■ **Your goal**: Copy the material below line for line, without any changes.

■ **Task inputs**:
((
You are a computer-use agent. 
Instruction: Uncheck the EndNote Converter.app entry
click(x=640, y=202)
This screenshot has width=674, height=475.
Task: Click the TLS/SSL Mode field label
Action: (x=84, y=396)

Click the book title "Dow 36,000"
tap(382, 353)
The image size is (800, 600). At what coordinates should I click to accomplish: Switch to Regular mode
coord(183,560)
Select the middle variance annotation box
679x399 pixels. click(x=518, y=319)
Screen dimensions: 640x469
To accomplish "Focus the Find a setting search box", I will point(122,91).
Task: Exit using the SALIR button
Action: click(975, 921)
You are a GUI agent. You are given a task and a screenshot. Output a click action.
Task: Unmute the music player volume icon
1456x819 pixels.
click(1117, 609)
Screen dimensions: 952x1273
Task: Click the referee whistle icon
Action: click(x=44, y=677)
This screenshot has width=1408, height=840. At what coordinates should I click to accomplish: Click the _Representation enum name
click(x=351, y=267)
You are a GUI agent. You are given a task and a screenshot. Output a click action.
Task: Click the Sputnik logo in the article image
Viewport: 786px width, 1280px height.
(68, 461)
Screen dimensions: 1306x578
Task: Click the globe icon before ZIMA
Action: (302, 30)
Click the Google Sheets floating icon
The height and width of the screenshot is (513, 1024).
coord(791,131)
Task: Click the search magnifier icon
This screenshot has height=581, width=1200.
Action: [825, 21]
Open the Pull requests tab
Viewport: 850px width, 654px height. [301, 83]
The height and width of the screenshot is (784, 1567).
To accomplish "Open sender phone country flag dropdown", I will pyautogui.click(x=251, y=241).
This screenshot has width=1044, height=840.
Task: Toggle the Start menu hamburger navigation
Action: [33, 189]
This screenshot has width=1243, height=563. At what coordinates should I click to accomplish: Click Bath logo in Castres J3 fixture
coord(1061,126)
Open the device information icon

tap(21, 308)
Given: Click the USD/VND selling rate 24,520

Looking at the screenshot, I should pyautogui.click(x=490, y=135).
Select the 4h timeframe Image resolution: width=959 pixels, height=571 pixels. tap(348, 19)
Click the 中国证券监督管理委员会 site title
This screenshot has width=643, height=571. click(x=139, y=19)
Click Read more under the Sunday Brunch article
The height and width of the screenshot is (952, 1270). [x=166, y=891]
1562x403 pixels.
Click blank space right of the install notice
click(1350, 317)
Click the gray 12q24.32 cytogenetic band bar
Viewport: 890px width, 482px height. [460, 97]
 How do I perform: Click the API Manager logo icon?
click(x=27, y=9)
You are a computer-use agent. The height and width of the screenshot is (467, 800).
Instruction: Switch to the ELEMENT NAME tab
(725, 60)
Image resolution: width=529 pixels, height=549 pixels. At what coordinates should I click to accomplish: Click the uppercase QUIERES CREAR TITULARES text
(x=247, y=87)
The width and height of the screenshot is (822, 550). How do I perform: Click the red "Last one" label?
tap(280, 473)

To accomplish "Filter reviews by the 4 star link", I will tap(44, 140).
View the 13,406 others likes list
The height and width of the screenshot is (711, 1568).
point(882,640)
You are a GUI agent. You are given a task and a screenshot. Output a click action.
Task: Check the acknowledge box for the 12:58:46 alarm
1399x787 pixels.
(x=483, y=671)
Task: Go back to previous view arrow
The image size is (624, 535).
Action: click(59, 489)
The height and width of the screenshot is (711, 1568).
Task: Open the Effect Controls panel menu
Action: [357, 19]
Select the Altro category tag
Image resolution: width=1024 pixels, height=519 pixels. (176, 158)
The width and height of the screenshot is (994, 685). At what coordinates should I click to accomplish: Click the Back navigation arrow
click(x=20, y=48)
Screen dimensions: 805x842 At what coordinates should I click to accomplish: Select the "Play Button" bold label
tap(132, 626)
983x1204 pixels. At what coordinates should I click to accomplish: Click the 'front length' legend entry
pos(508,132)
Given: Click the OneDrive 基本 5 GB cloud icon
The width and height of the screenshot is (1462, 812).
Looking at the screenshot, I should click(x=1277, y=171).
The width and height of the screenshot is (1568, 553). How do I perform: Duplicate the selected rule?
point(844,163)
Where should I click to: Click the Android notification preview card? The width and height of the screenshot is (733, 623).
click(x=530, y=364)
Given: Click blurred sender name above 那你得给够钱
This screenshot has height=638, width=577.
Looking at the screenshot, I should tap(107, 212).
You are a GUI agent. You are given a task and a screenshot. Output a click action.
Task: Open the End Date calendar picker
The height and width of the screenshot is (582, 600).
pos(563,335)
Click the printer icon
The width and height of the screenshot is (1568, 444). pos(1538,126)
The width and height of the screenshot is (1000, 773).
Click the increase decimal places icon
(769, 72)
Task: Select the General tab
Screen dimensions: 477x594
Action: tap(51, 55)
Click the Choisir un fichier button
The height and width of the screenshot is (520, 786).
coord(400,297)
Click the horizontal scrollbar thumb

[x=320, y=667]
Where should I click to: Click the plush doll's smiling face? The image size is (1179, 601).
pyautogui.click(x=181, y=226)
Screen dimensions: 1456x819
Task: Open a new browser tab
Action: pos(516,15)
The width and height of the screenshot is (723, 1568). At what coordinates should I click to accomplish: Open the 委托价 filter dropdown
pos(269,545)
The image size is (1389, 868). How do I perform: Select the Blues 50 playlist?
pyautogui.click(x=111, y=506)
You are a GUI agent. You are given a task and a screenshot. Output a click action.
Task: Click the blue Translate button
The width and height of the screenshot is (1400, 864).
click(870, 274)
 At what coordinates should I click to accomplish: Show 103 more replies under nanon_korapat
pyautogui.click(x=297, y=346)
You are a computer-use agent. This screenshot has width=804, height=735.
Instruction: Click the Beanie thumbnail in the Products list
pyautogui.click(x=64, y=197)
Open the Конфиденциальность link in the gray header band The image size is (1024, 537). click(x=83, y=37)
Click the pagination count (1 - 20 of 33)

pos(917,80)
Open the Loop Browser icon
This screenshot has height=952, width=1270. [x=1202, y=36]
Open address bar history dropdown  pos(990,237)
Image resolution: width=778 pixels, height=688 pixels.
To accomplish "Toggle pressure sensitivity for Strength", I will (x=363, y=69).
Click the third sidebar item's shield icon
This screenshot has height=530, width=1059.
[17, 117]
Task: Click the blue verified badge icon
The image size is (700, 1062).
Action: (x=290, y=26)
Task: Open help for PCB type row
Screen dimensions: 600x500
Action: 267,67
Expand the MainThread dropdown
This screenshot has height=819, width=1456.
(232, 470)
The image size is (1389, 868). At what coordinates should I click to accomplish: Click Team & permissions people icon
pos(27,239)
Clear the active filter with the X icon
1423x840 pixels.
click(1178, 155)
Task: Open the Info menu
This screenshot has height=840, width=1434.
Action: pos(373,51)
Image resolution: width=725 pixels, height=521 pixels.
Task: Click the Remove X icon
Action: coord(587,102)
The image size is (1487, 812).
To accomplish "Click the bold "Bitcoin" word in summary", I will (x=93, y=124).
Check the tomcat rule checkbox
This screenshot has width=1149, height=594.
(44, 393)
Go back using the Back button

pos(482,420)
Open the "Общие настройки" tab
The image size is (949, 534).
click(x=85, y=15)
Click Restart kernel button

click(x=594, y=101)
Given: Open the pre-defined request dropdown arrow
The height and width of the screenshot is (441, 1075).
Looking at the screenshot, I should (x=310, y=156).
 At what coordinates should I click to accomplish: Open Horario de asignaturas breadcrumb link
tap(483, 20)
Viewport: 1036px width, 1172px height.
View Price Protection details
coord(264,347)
))
■ **Finished answer**:
You are a computer-use agent. 
Instruction: Uncheck the EndNote Converter.app entry
click(x=640, y=202)
This screenshot has width=674, height=475.
Task: Click the TLS/SSL Mode field label
Action: (x=84, y=396)

Click the book title "Dow 36,000"
tap(382, 353)
The image size is (800, 600). At what coordinates should I click to accomplish: Switch to Regular mode
coord(183,560)
Select the middle variance annotation box
679x399 pixels. click(x=518, y=319)
Screen dimensions: 640x469
To accomplish "Focus the Find a setting search box", I will point(122,91).
Task: Exit using the SALIR button
Action: click(975, 921)
You are a GUI agent. You are given a task and a screenshot. Output a click action.
Task: Unmute the music player volume icon
1456x819 pixels.
click(1117, 609)
Screen dimensions: 952x1273
Task: Click the referee whistle icon
Action: click(x=44, y=677)
This screenshot has width=1408, height=840. At what coordinates should I click to accomplish: Click the _Representation enum name
click(x=351, y=267)
You are a GUI agent. You are given a task and a screenshot. Output a click action.
Task: Click the Sputnik logo in the article image
Viewport: 786px width, 1280px height.
(68, 461)
Screen dimensions: 1306x578
Task: Click the globe icon before ZIMA
Action: (302, 30)
Click the Google Sheets floating icon
The height and width of the screenshot is (513, 1024).
coord(791,131)
Task: Click the search magnifier icon
This screenshot has height=581, width=1200.
Action: [825, 21]
Open the Pull requests tab
Viewport: 850px width, 654px height. [301, 83]
The height and width of the screenshot is (784, 1567).
To accomplish "Open sender phone country flag dropdown", I will pyautogui.click(x=251, y=241).
This screenshot has width=1044, height=840.
Task: Toggle the Start menu hamburger navigation
Action: [33, 189]
This screenshot has width=1243, height=563. At what coordinates should I click to accomplish: Click Bath logo in Castres J3 fixture
coord(1061,126)
Open the device information icon

tap(21, 308)
Given: Click the USD/VND selling rate 24,520

Looking at the screenshot, I should pyautogui.click(x=490, y=135).
Select the 4h timeframe Image resolution: width=959 pixels, height=571 pixels. tap(348, 19)
Click the 中国证券监督管理委员会 site title
This screenshot has width=643, height=571. click(x=139, y=19)
Click Read more under the Sunday Brunch article
The height and width of the screenshot is (952, 1270). [x=166, y=891]
1562x403 pixels.
Click blank space right of the install notice
click(1350, 317)
Click the gray 12q24.32 cytogenetic band bar
Viewport: 890px width, 482px height. [460, 97]
 How do I perform: Click the API Manager logo icon?
click(x=27, y=9)
You are a computer-use agent. The height and width of the screenshot is (467, 800).
Instruction: Switch to the ELEMENT NAME tab
(725, 60)
Image resolution: width=529 pixels, height=549 pixels. At what coordinates should I click to accomplish: Click the uppercase QUIERES CREAR TITULARES text
(x=247, y=87)
The width and height of the screenshot is (822, 550). How do I perform: Click the red "Last one" label?
tap(280, 473)

To accomplish "Filter reviews by the 4 star link", I will tap(44, 140).
View the 13,406 others likes list
The height and width of the screenshot is (711, 1568).
point(882,640)
You are a GUI agent. You are given a task and a screenshot. Output a click action.
Task: Check the acknowledge box for the 12:58:46 alarm
1399x787 pixels.
(x=483, y=671)
Task: Go back to previous view arrow
The image size is (624, 535).
Action: click(59, 489)
The height and width of the screenshot is (711, 1568).
Task: Open the Effect Controls panel menu
Action: [357, 19]
Select the Altro category tag
Image resolution: width=1024 pixels, height=519 pixels. (176, 158)
The width and height of the screenshot is (994, 685). At what coordinates should I click to accomplish: Click the Back navigation arrow
click(x=20, y=48)
Screen dimensions: 805x842 At what coordinates should I click to accomplish: Select the "Play Button" bold label
tap(132, 626)
983x1204 pixels. At what coordinates should I click to accomplish: Click the 'front length' legend entry
pos(508,132)
Given: Click the OneDrive 基本 5 GB cloud icon
The width and height of the screenshot is (1462, 812).
Looking at the screenshot, I should click(x=1277, y=171).
The width and height of the screenshot is (1568, 553). How do I perform: Duplicate the selected rule?
point(844,163)
Where should I click to: Click the Android notification preview card? The width and height of the screenshot is (733, 623).
click(x=530, y=364)
Given: Click blurred sender name above 那你得给够钱
This screenshot has height=638, width=577.
Looking at the screenshot, I should tap(107, 212).
You are a GUI agent. You are given a task and a screenshot. Output a click action.
Task: Open the End Date calendar picker
The height and width of the screenshot is (582, 600).
pos(563,335)
Click the printer icon
The width and height of the screenshot is (1568, 444). pos(1538,126)
The width and height of the screenshot is (1000, 773).
Click the increase decimal places icon
(769, 72)
Task: Select the General tab
Screen dimensions: 477x594
Action: tap(51, 55)
Click the Choisir un fichier button
The height and width of the screenshot is (520, 786).
coord(400,297)
Click the horizontal scrollbar thumb

[x=320, y=667]
Where should I click to: Click the plush doll's smiling face? The image size is (1179, 601).
pyautogui.click(x=181, y=226)
Screen dimensions: 1456x819
Task: Open a new browser tab
Action: pos(516,15)
The width and height of the screenshot is (723, 1568). At what coordinates should I click to accomplish: Open the 委托价 filter dropdown
pos(269,545)
The image size is (1389, 868). How do I perform: Select the Blues 50 playlist?
pyautogui.click(x=111, y=506)
You are a GUI agent. You are given a task and a screenshot. Output a click action.
Task: Click the blue Translate button
The width and height of the screenshot is (1400, 864).
click(870, 274)
 At what coordinates should I click to accomplish: Show 103 more replies under nanon_korapat
pyautogui.click(x=297, y=346)
You are a computer-use agent. This screenshot has width=804, height=735.
Instruction: Click the Beanie thumbnail in the Products list
pyautogui.click(x=64, y=197)
Open the Конфиденциальность link in the gray header band The image size is (1024, 537). click(x=83, y=37)
Click the pagination count (1 - 20 of 33)

pos(917,80)
Open the Loop Browser icon
This screenshot has height=952, width=1270. [x=1202, y=36]
Open address bar history dropdown  pos(990,237)
Image resolution: width=778 pixels, height=688 pixels.
To accomplish "Toggle pressure sensitivity for Strength", I will (x=363, y=69).
Click the third sidebar item's shield icon
This screenshot has height=530, width=1059.
[17, 117]
Task: Click the blue verified badge icon
The image size is (700, 1062).
Action: (x=290, y=26)
Task: Open help for PCB type row
Screen dimensions: 600x500
Action: 267,67
Expand the MainThread dropdown
This screenshot has height=819, width=1456.
(232, 470)
The image size is (1389, 868). At what coordinates should I click to accomplish: Click Team & permissions people icon
pos(27,239)
Clear the active filter with the X icon
1423x840 pixels.
click(1178, 155)
Task: Open the Info menu
This screenshot has height=840, width=1434.
Action: pos(373,51)
Image resolution: width=725 pixels, height=521 pixels.
Task: Click the Remove X icon
Action: coord(587,102)
The image size is (1487, 812).
To accomplish "Click the bold "Bitcoin" word in summary", I will (x=93, y=124).
Check the tomcat rule checkbox
This screenshot has width=1149, height=594.
(44, 393)
Go back using the Back button

pos(482,420)
Open the "Общие настройки" tab
The image size is (949, 534).
click(x=85, y=15)
Click Restart kernel button

click(x=594, y=101)
Given: Open the pre-defined request dropdown arrow
The height and width of the screenshot is (441, 1075).
Looking at the screenshot, I should (x=310, y=156).
 At what coordinates should I click to accomplish: Open Horario de asignaturas breadcrumb link
tap(483, 20)
Viewport: 1036px width, 1172px height.
View Price Protection details
coord(264,347)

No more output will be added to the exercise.